= EXERCISE REQUIREMENTS =
Search for the word "size" in the entries. Each line that holds it should be copied.

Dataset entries

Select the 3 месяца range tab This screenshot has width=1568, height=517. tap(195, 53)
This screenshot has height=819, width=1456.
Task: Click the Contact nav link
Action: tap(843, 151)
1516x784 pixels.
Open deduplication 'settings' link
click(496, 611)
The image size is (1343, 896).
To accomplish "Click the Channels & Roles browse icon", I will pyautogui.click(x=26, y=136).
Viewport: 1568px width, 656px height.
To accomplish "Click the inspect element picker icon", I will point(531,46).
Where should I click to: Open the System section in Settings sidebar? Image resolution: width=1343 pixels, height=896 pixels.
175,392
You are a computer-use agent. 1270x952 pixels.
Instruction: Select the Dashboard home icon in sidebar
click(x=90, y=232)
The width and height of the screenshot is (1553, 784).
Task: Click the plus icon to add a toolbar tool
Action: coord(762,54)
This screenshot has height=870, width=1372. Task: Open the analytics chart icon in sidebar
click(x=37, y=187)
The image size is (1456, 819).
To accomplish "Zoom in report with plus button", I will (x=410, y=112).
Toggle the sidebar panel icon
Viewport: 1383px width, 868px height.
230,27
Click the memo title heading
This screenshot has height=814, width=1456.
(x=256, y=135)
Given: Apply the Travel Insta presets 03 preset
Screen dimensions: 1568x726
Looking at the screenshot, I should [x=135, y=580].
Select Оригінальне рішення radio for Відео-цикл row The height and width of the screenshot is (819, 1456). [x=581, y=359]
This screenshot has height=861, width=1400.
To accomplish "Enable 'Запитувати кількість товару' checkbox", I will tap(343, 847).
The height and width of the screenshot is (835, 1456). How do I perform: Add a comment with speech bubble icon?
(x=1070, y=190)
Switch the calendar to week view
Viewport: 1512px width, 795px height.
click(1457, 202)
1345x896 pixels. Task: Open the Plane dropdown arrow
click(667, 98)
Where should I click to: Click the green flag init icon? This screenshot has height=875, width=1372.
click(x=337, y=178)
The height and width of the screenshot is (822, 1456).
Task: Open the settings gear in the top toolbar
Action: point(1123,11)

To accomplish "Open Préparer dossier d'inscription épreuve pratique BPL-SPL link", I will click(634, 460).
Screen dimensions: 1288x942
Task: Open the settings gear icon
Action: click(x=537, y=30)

= ANSWER SECTION =
The image size is (1343, 896).
The image size is (1456, 819).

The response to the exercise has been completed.